[Stored records]
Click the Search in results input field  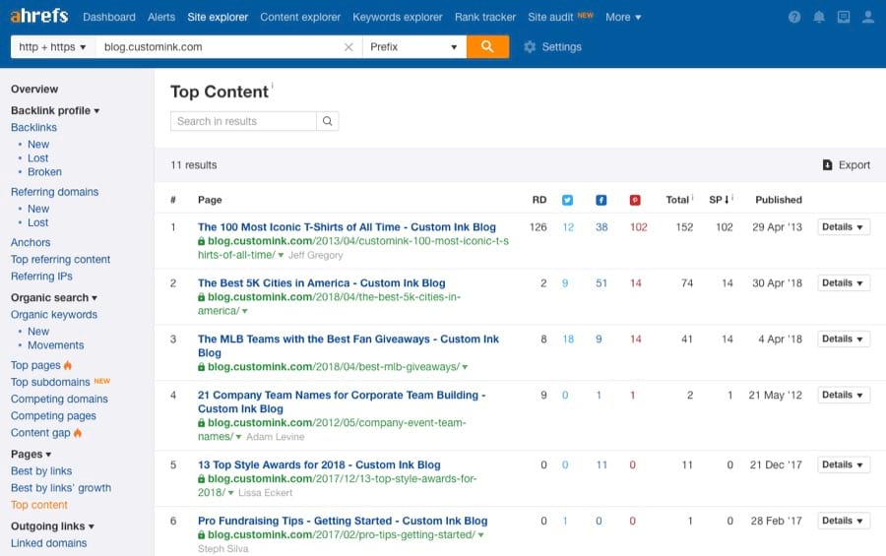click(243, 121)
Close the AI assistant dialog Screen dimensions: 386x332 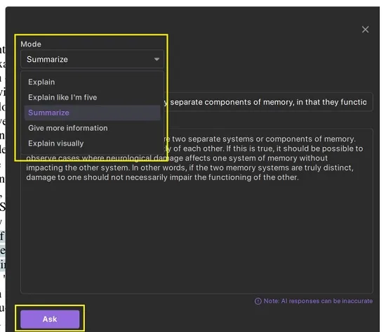(366, 30)
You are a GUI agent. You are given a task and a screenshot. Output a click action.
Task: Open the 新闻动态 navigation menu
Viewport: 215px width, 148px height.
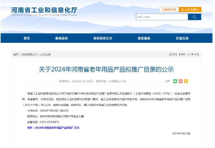[61, 38]
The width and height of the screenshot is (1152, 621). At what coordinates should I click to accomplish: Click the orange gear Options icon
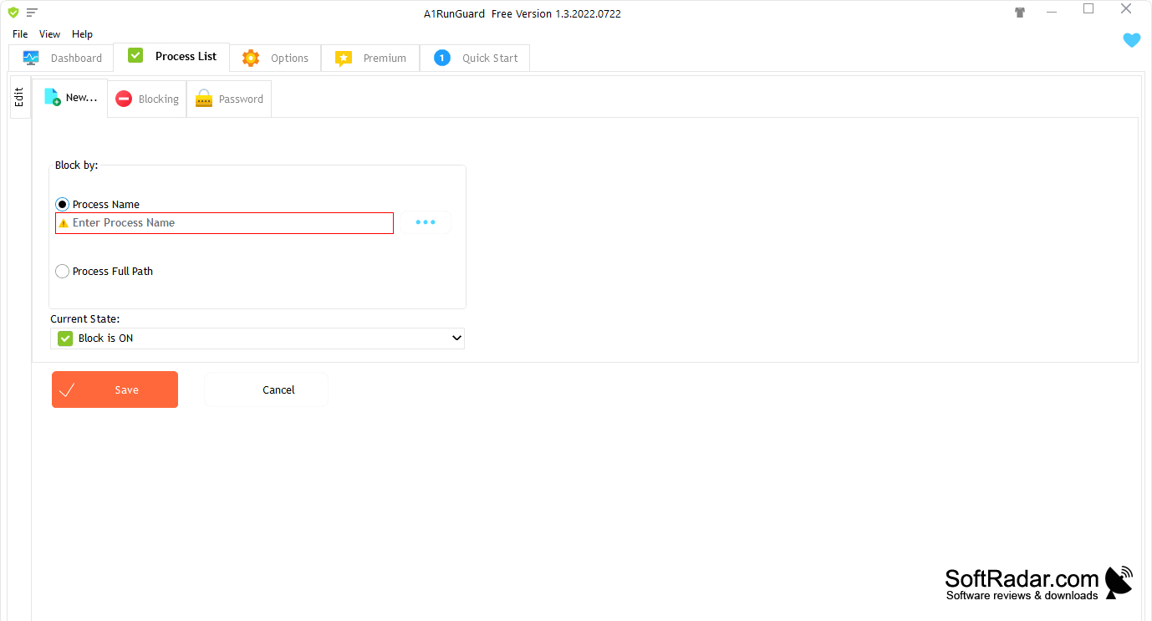coord(251,58)
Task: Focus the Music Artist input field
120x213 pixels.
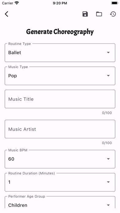Action: tap(60, 129)
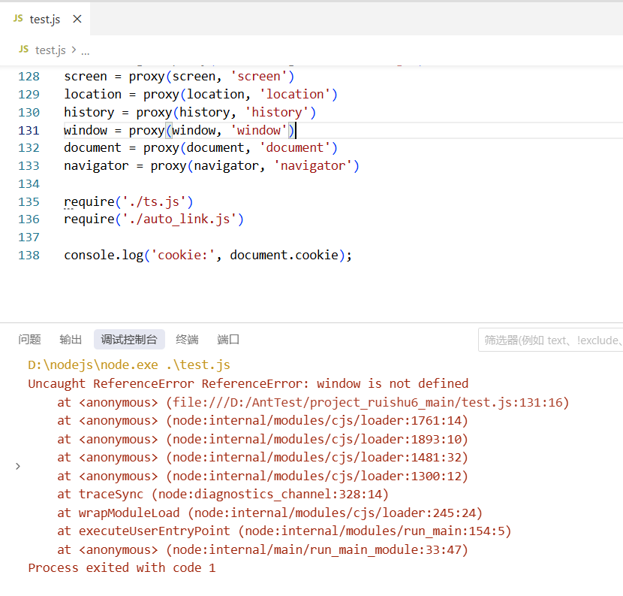
Task: Click line number 131 in the gutter
Action: point(29,130)
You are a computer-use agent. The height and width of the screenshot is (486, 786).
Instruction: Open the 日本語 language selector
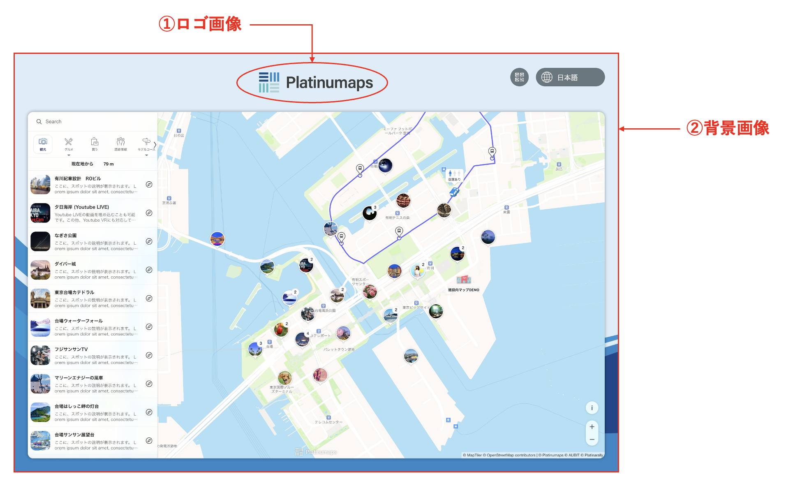click(x=570, y=77)
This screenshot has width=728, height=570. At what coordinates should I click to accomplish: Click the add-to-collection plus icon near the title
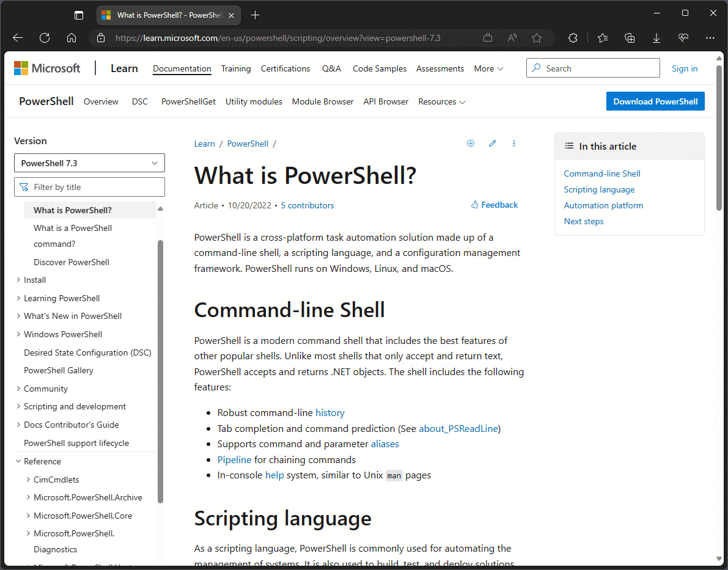point(471,143)
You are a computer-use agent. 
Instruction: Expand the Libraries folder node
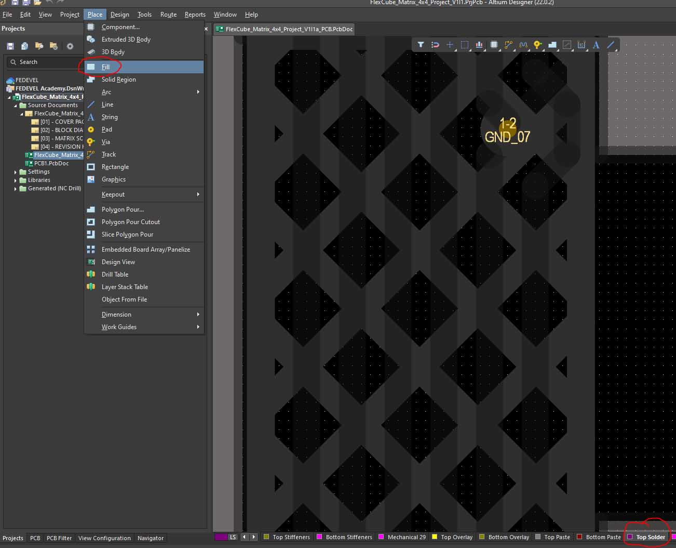point(16,180)
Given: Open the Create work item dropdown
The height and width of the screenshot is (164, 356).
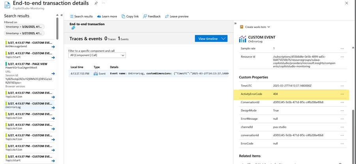Looking at the screenshot, I should tap(255, 27).
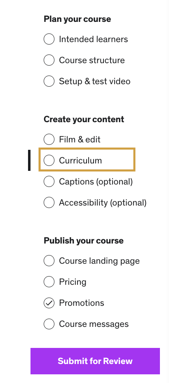This screenshot has width=169, height=383.
Task: Select the circle next to Accessibility (optional)
Action: 49,203
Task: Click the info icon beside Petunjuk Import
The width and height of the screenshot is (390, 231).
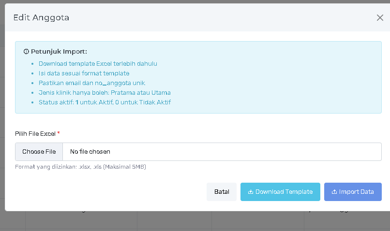Action: (x=26, y=51)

* _EXERCISE_
Leaving out the pictures, return exactly the lines from the one that contains "Given: Open the Create work item dropdown" through the last line of the records above, inclusive.

* _EXERCISE ANSWER_
Given: Open the Create work item dropdown
The height and width of the screenshot is (164, 356).
Looking at the screenshot, I should tap(255, 27).
This screenshot has width=169, height=383.
Task: Select the circle next to Accessibility (optional)
Action: 49,203
Task: Click the info icon beside Petunjuk Import
The width and height of the screenshot is (390, 231).
Action: (x=26, y=51)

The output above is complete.